L’autorisation accordée par le gouvernement Legault à Northvolt pour lui permettre d’abattre des arbres et empiéter sur des milieux humides est maintenant contestée par deux actions en justice : celle du Centre québécois du droit de l’environnement (CQDE) et celle de la Première Nation mohawk de Kahnawake.

Le CQDE réclame dans un premier temps une suspension temporaire des travaux préparatoires sur le site qui doit accueillir la méga-usine de cellules de batteries de l’entreprise en Montérégie, pour ensuite demander que Québec soit forcé de réétudier le dossier. Le Conseil mohawk de Kahnawake réclame directement l’annulation de l’autorisation octroyée plus tôt ce mois-ci par le ministère de l’Environnement, de la Lutte contre les changements climatiques, de la Faune et des Parcs (MELCCFP).

Organisme à but non lucratif, le CQDE a précisé sa stratégie, mercredi, devant la Cour supérieure du Québec, qui se penchait sur sa demande d’injonction provisoire. L’objectif consiste à obtenir une suspension temporaire des travaux préparatoires sur le site qui doit accueillir la vaste usine de cellules de batteries de l’entreprise en Montérégie – un projet de 7 milliards.

Au palais de justice de Montréal, l’audience a beaucoup porté sur le plan de compensation auquel sera soumis Northvolt. La jeune pousse suédoise s’est engagée à « créer », « restaurer » ou « préserver » des milieux naturels sur une zone de 30 à 50 hectares – jusqu’à 90 terrains de football – dans la région.

********

> **Série d'exercices**:
[a] Reproduisez le passage de l'article sur Northvolt qui commence par "L’autorisation accordée par" et se termine par "mohawk de Kahnawake.".
[b] Dans l'article sur Northvolt, quelle est la superficie de la zone où l'entreprise s'est engagée à intervenir sur des milieux naturels ?
[c] Quels sont tous les mots placés entre guillemets dans l'article sur Northvolt ?

> **Données fournies**:
********

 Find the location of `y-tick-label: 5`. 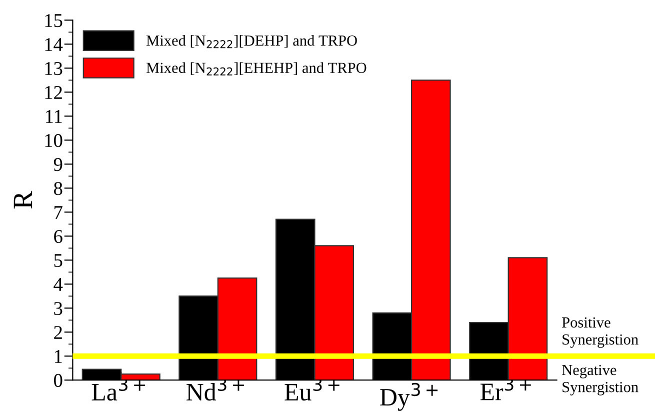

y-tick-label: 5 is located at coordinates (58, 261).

********

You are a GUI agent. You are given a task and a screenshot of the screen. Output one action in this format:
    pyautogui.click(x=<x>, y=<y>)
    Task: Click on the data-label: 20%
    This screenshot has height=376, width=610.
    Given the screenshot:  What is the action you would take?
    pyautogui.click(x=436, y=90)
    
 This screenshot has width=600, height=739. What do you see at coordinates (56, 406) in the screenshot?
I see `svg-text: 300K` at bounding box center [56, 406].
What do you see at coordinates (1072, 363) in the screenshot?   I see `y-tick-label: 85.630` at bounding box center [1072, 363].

********

> **Réponses**:
[a]
L’autorisation accordée par le gouvernement Legault à Northvolt pour lui permettre d’abattre des arbres et empiéter sur des milieux humides est maintenant contestée par deux actions en justice : celle du Centre québécois du droit de l’environnement (CQDE) et celle de la Première Nation mohawk de Kahnawake.

[b] Une zone de 30 à 50 hectares.

[c] « créer », « restaurer », « préserver »